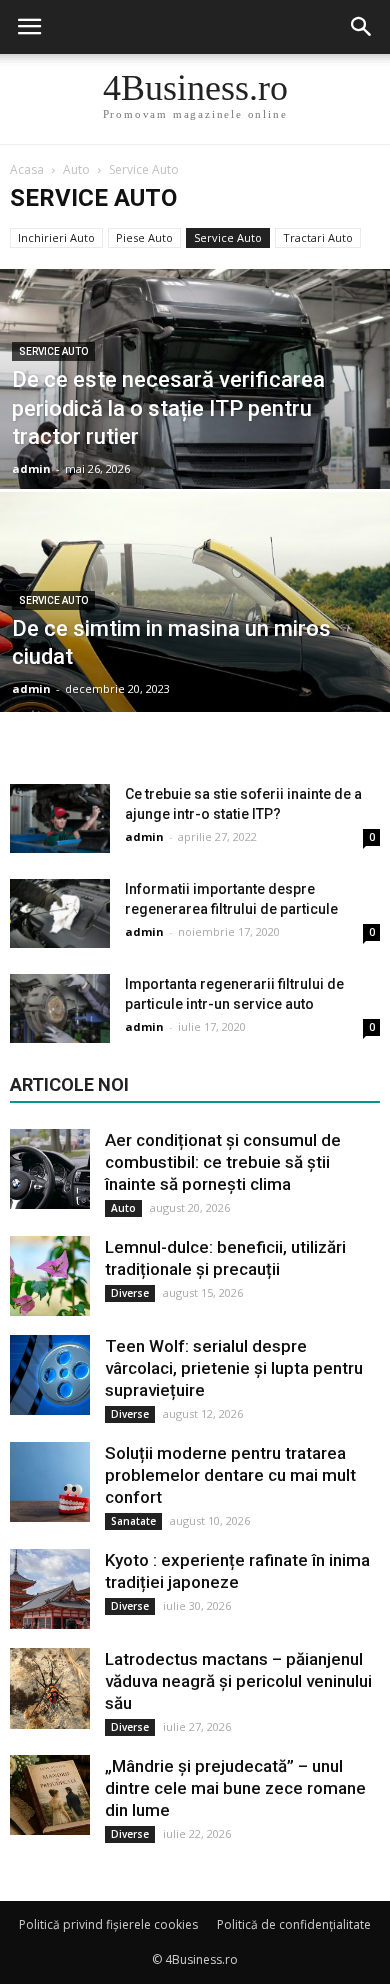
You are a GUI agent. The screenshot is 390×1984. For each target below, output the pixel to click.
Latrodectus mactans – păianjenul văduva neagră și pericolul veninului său (238, 1681)
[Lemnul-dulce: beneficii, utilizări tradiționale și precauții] (50, 1276)
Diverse (130, 1293)
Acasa (27, 169)
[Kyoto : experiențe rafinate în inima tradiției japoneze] (50, 1589)
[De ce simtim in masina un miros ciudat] (195, 660)
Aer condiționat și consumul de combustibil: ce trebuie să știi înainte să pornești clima (223, 1162)
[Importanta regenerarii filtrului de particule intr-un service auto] (60, 1008)
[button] (362, 27)
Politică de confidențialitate (294, 1924)
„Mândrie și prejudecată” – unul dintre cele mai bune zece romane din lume (235, 1788)
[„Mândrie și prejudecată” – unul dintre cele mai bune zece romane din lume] (50, 1795)
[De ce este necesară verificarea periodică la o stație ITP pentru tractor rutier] (195, 437)
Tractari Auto (318, 237)
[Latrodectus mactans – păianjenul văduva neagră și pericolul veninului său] (50, 1688)
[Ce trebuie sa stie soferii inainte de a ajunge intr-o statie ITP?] (60, 818)
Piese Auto (144, 237)
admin (31, 468)
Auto (123, 1208)
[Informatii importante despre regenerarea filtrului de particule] (60, 913)
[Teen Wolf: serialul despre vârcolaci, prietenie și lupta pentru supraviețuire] (50, 1375)
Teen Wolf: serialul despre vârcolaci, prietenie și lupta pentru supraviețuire (234, 1368)
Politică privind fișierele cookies (108, 1924)
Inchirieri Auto (56, 237)
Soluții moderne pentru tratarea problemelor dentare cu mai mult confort (230, 1475)
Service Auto (228, 237)
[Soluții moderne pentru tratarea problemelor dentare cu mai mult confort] (50, 1482)
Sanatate (133, 1521)
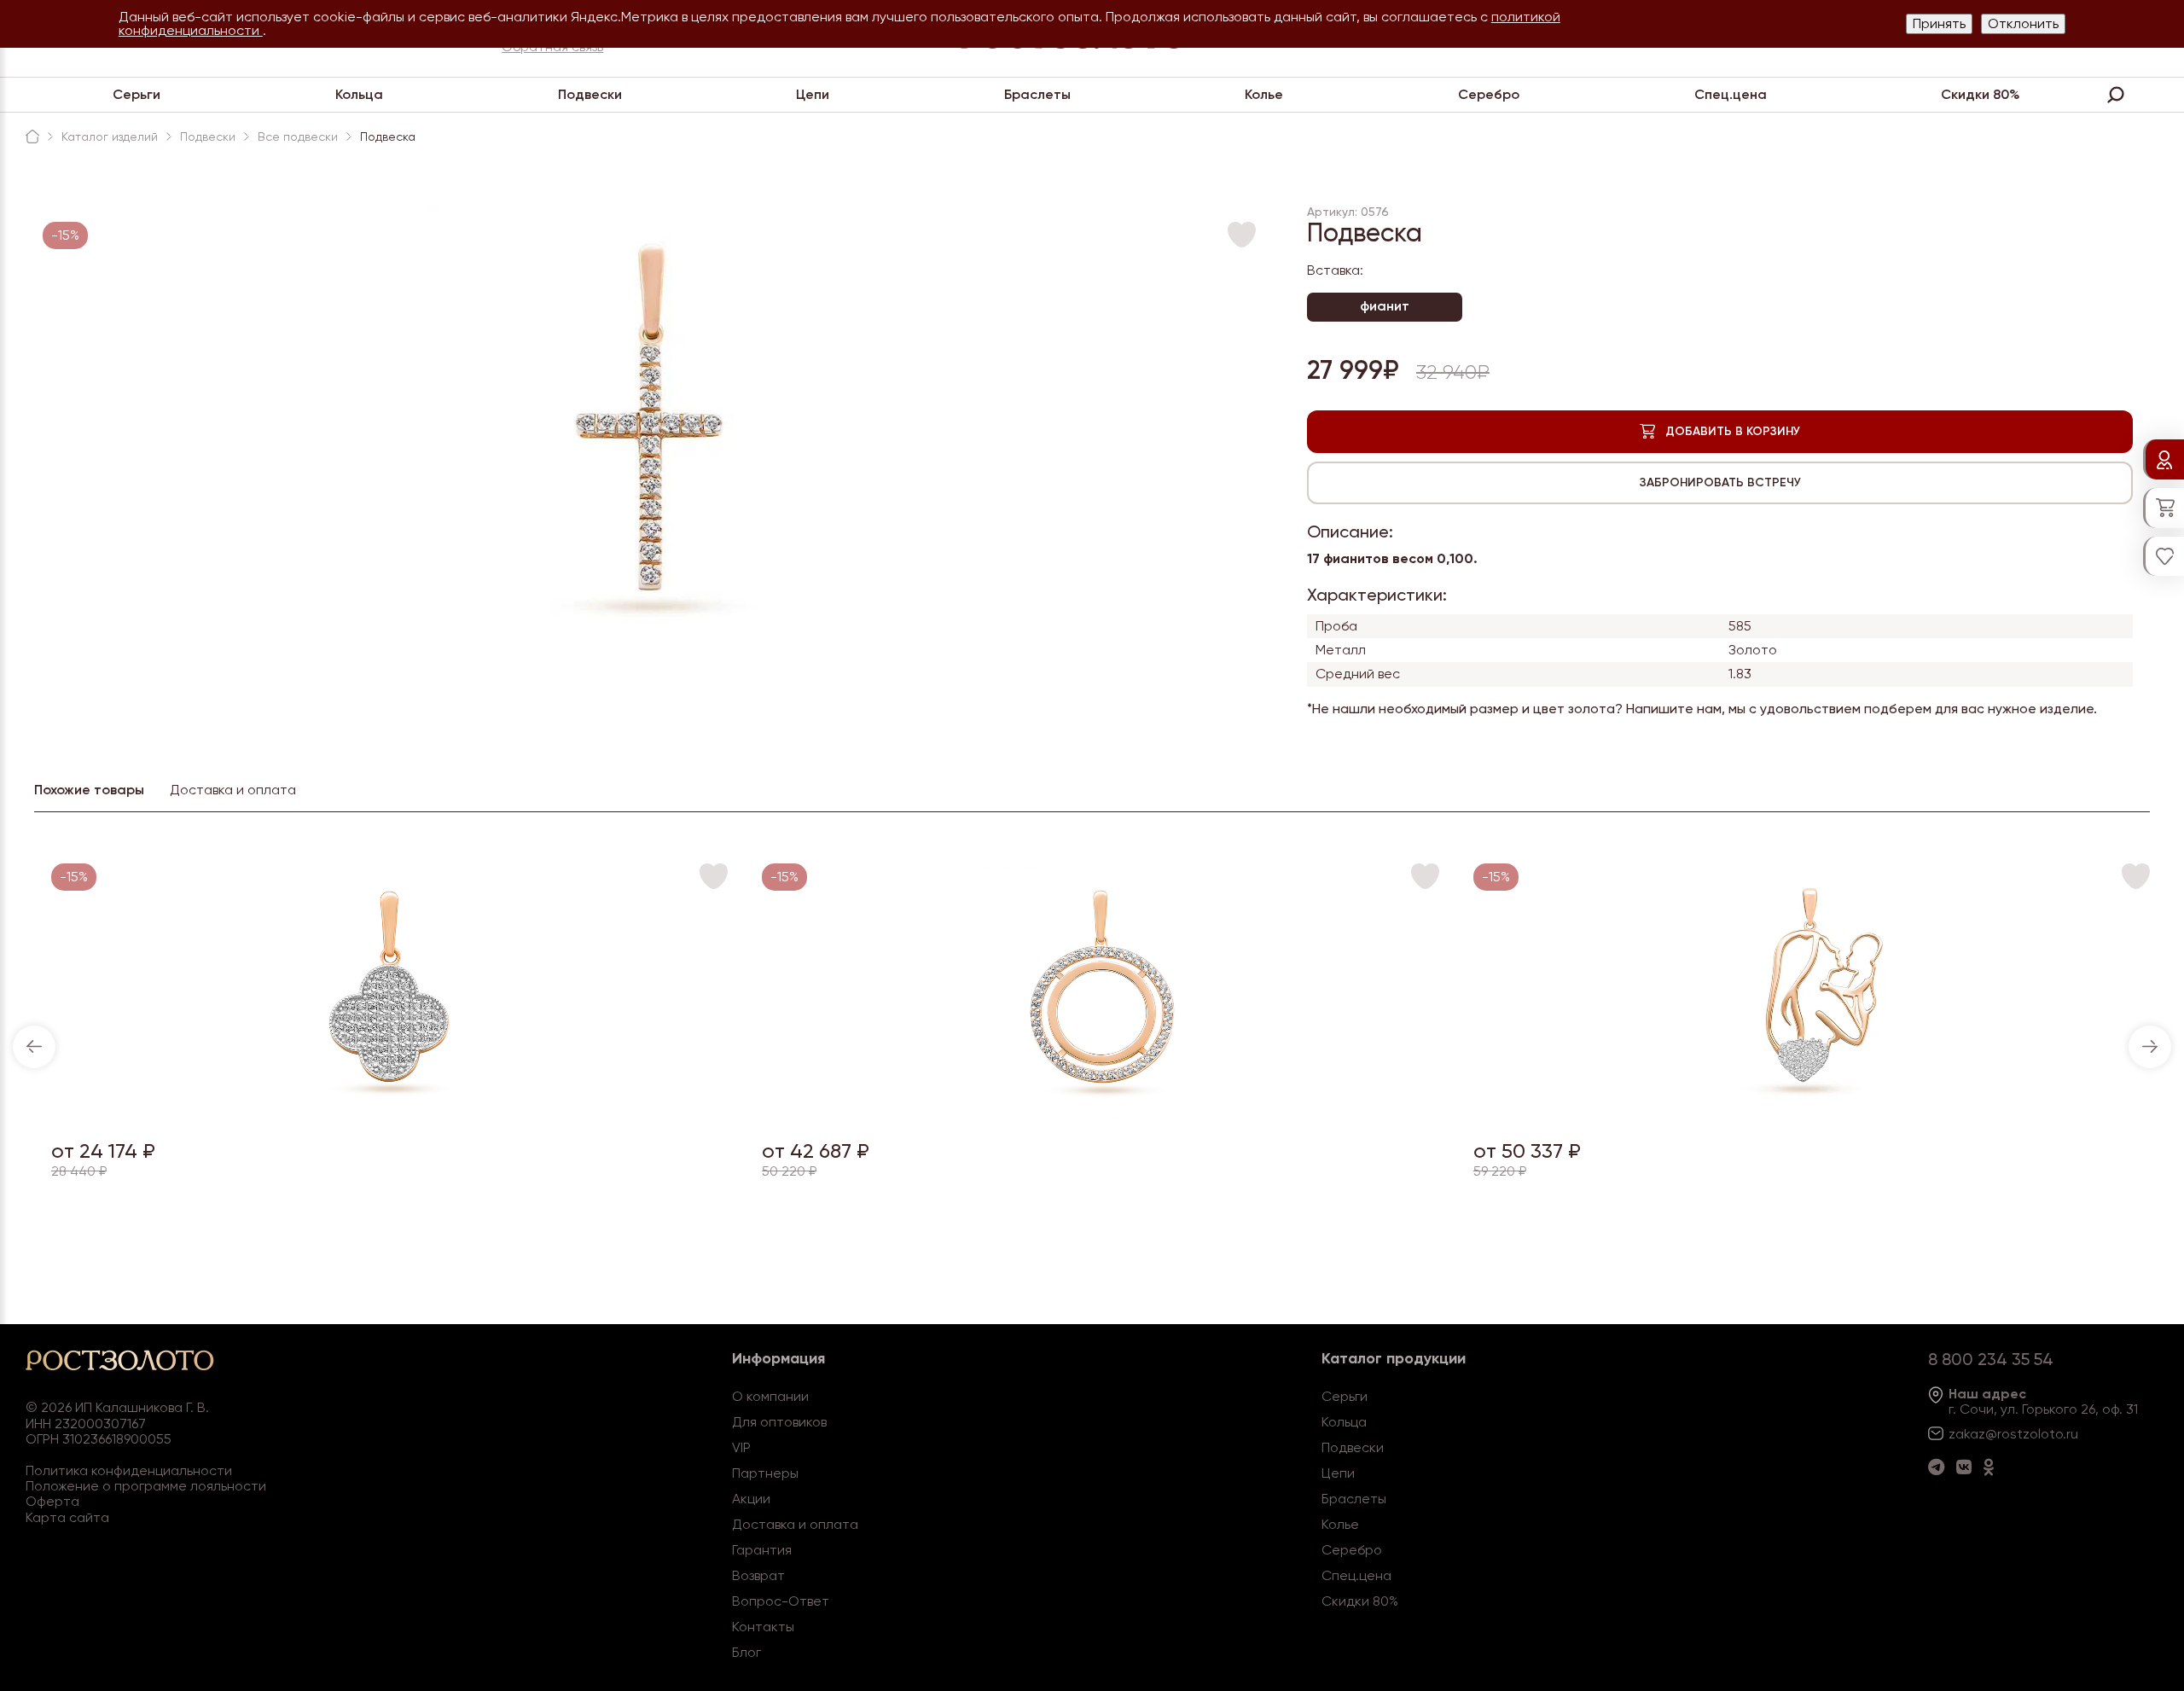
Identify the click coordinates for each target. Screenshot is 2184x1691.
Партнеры (765, 1473)
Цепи (812, 94)
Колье (1264, 94)
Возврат (758, 1575)
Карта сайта (67, 1517)
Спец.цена (1730, 94)
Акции (751, 1499)
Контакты (763, 1626)
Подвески (590, 94)
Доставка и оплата (795, 1524)
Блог (746, 1652)
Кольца (359, 94)
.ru (2070, 1434)
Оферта (52, 1501)
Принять (1939, 23)
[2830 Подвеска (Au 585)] (389, 1115)
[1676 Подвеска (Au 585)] (1811, 1115)
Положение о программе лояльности (146, 1486)
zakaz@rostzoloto (2006, 1434)
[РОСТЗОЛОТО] (32, 136)
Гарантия (762, 1550)
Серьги (136, 94)
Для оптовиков (779, 1422)
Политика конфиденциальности (129, 1470)
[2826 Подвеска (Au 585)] (1101, 1115)
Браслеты (1037, 94)
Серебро (1488, 94)
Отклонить (2023, 23)
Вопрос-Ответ (780, 1601)
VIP (741, 1447)
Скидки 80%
━━━━━━━━━━
● **WHAT THE EXERCISE ASKS**: Scan the data above and copy each line containing the word "prejudecată".

● **RESULT BELOW**:
„Mândrie și prejudecată” – unul dintre cele mai bune zece romane din lume (235, 1788)
[„Mândrie și prejudecată” – unul dintre cele mai bune zece romane din lume] (50, 1795)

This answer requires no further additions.